専門性だけの人は外国では認められない

【三宅】学校教育でも、小学生だからここまで、中学生になったから必須単語はこれだけというのは、教える側が勝手に制限しているわけですね。実際、小学6年生で英検一級に合格する生徒はいます。いくらでも伸ばしてあげたらいいのです。

ところで、アメリカでは高校や大学でディベートやネゴシエーションなどを通してロジカルシンキングについて学ぶわけです。日本では論理よりもどうしても情緒という風潮があります。もちろん、情緒教育は必要なのですが、論理も身につけていかないと、世界には太刀打ちできません。

【杉田】日本人はロジックの大切さを学校で学んできません。親しくなった外国人ビジネスマンと話をしていると、そう感じている人が多く、「日本人は本当にロジカルに物を考えられない国民なんだね」と残念そうに話します。そこは、これからの日本の教育の大きな課題かもしれません。

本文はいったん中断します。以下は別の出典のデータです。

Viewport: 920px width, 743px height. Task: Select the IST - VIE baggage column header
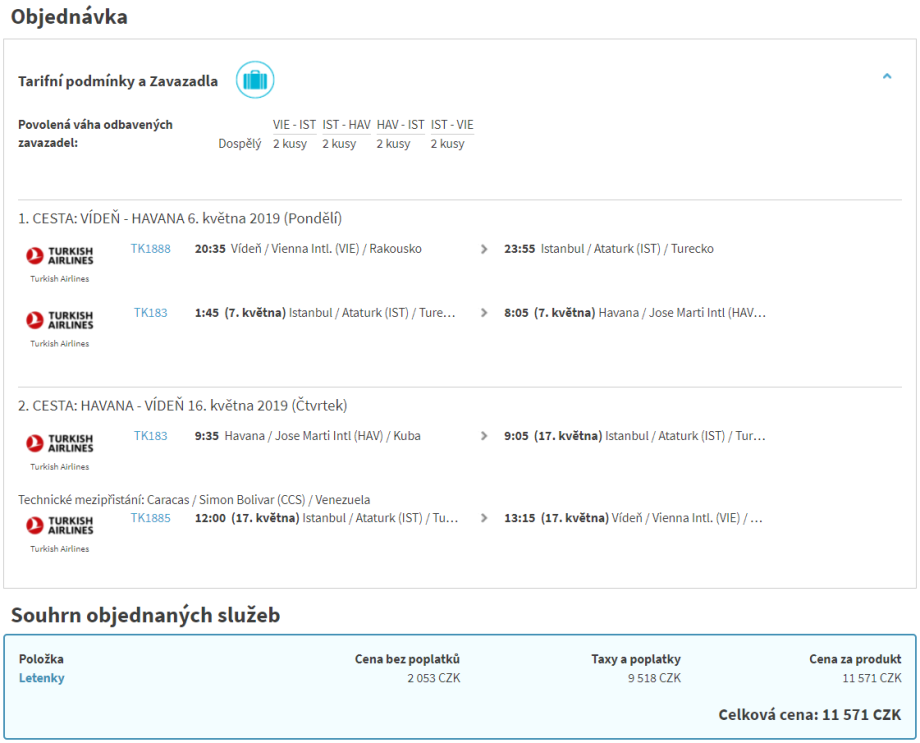click(452, 125)
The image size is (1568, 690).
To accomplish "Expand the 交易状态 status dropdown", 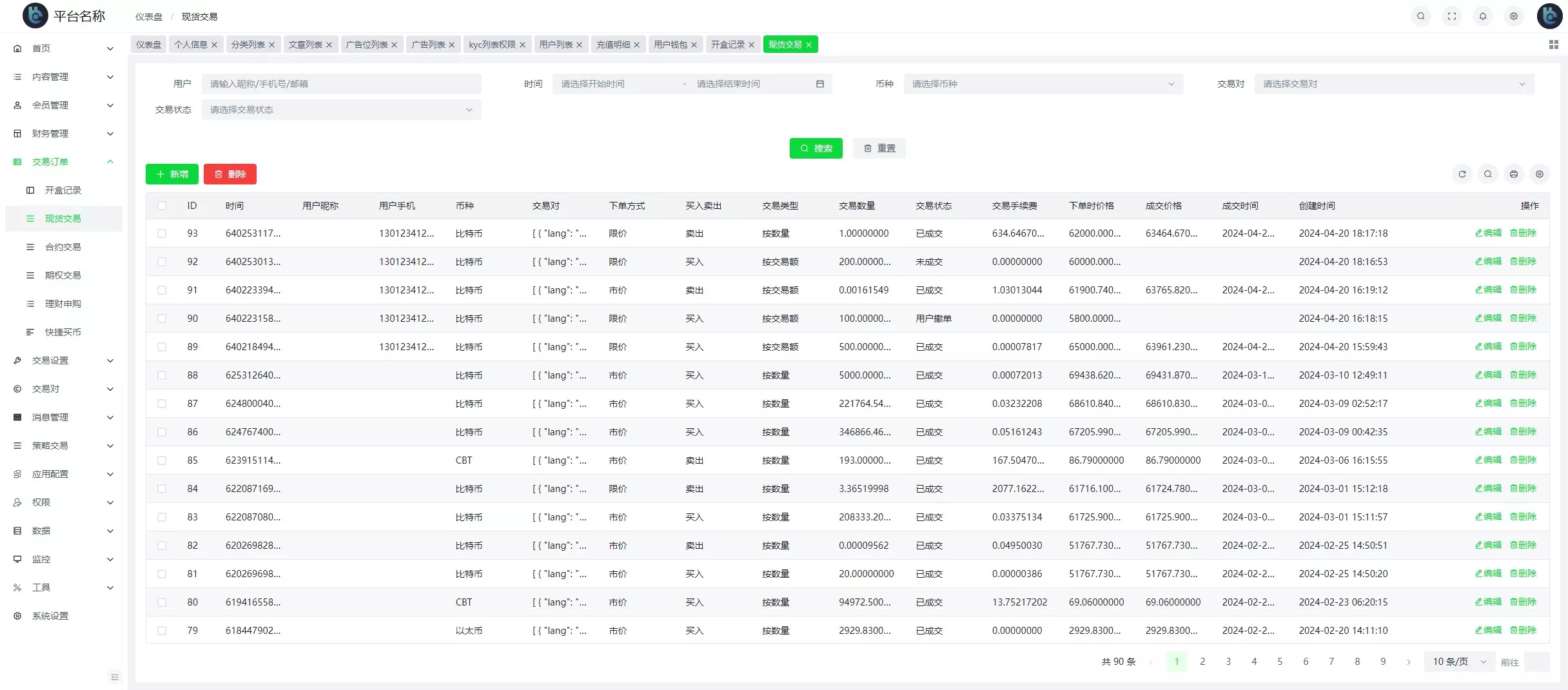I will (x=341, y=110).

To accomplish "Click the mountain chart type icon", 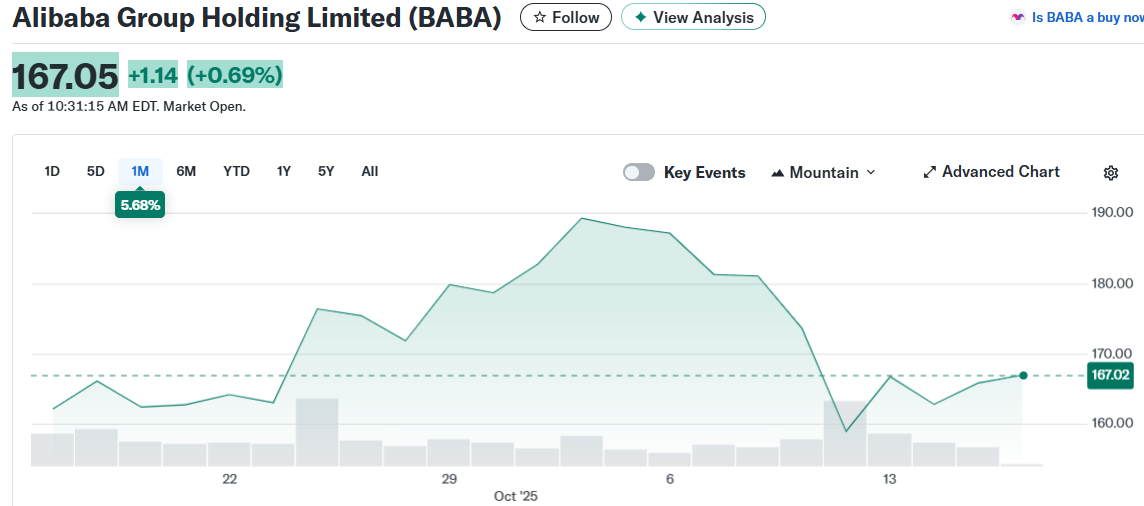I will coord(778,173).
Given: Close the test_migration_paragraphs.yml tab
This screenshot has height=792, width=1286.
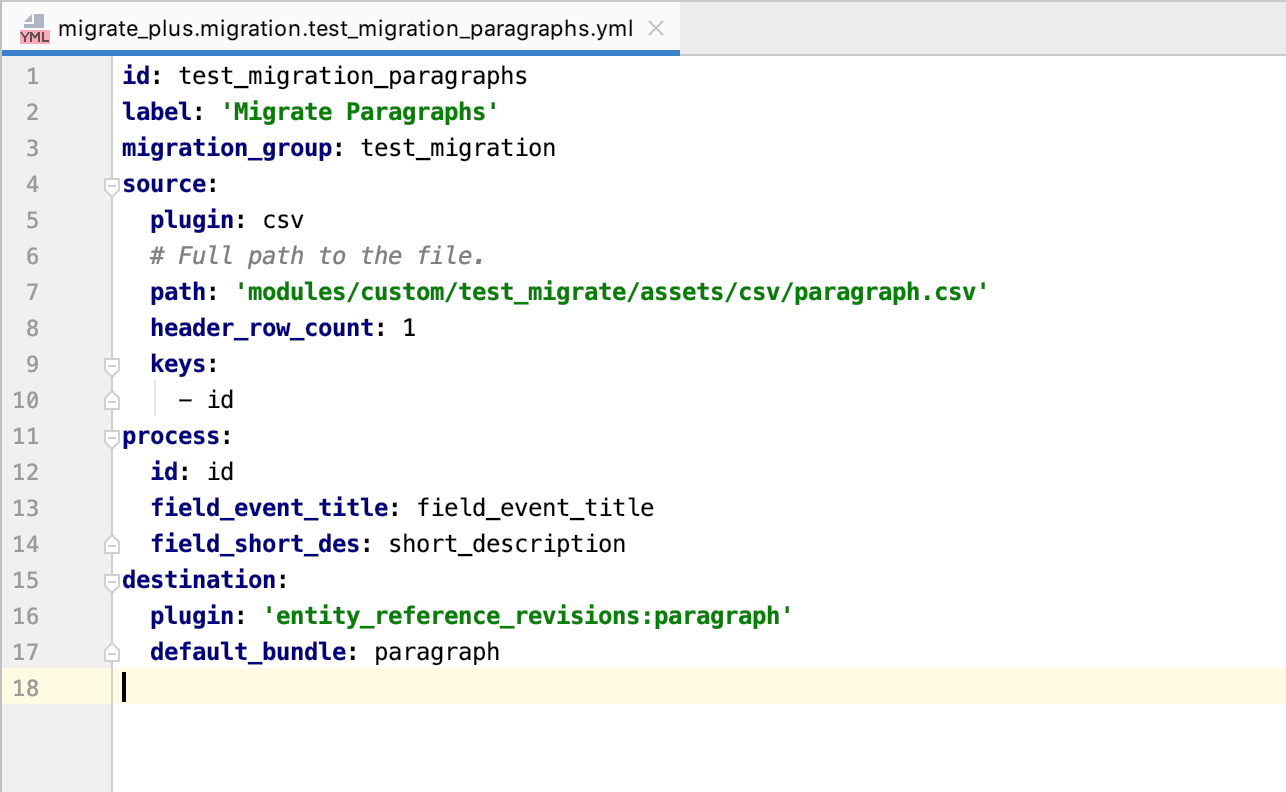Looking at the screenshot, I should tap(657, 28).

『対談(2)!日本人が英語を学ぶ理由』(三宅義和著・プレジデント社刊)

【三宅】確かにロジカルシンキングは大切です。それがないと、なかなか世界に羽ばたける子どもたちも出て来ないでしょう。杉田さんはグローバル企業の経験も豊富で、経営者という立場も踏まえて、これからの人材像・会社像をどのようにイメージしていますか。

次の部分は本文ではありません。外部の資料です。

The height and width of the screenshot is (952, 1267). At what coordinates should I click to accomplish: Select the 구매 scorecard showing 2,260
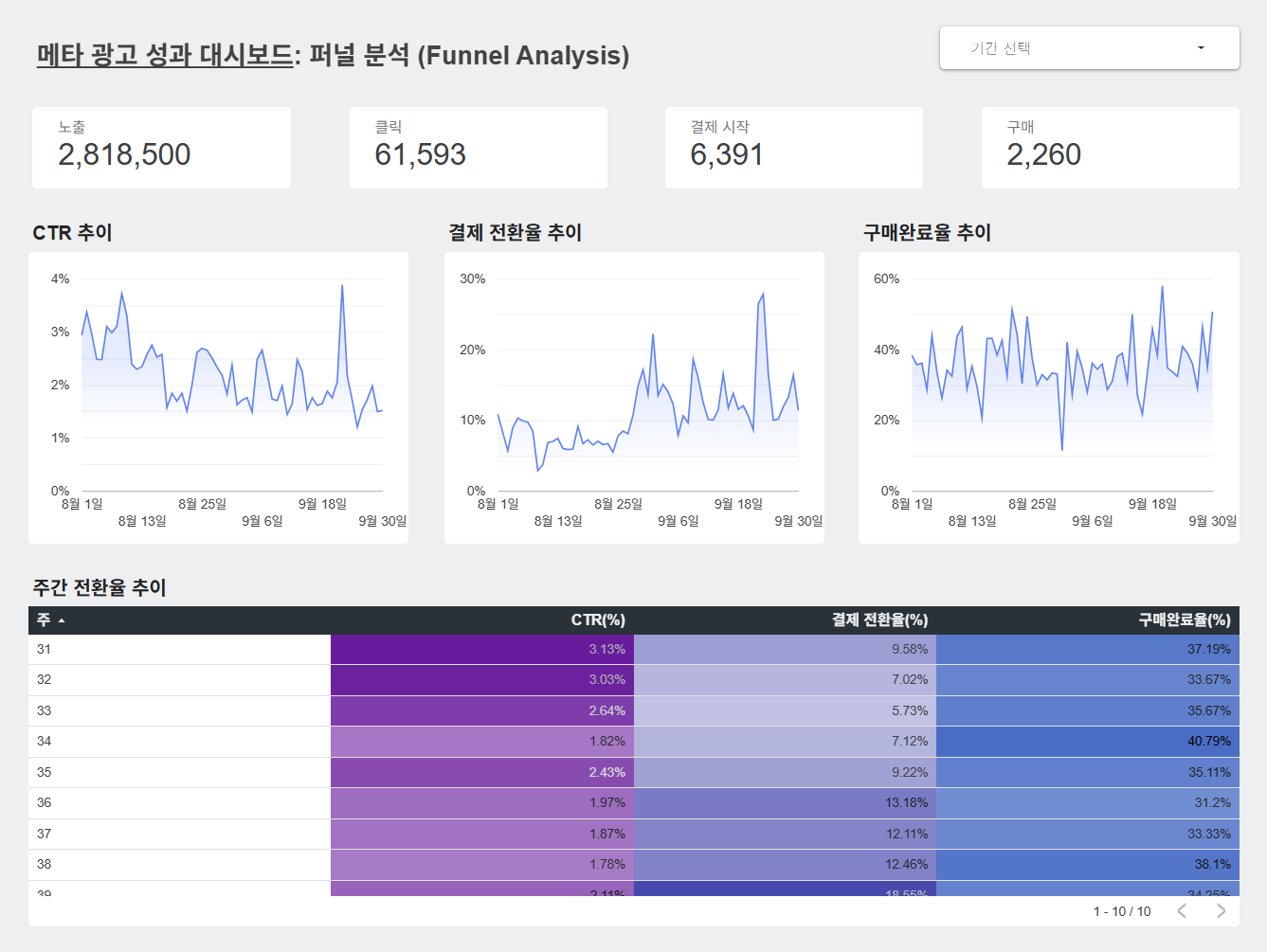coord(1110,148)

【杉田】むずかしい質問ですよね。論理と感情にも関係があるけれど、ユーモアを理解する力、人間としての厚みとか温かみも必要です。そういったものを持たないと、どんなに素晴らしい専門性があったとしても、外国では認められません。

ちなみに、「実践ビジネス英語」のテキストの舞台は、ある意味で私の理想的な会社で、そこのカルチャーはLove and Profit、「愛と利益」です。社員にも顧客にも、そして、地域社会にも優しさを持って接していく。けれど、利益はきちんと出していくということですね。

アメリカでは、16年前の9.11の同時多発テロ以降、こうしたミッションを掲げる企業が増えてきています。愛と利益をどうやって実現していくかという、一見すると相反しているように見えることを多くのトップが考える時代になってきました。

【三宅】私も常にそのことを考え続けてきました。社員が伸び伸びと働き、その結果として顧客にも満足していただける会社にしたい。と同時に適正利益は確保しなければ永続はできません。それを両立させられるのがグローバル人材であり、グローバル企業だと言うことなのでしょう。本日はありがとうございました。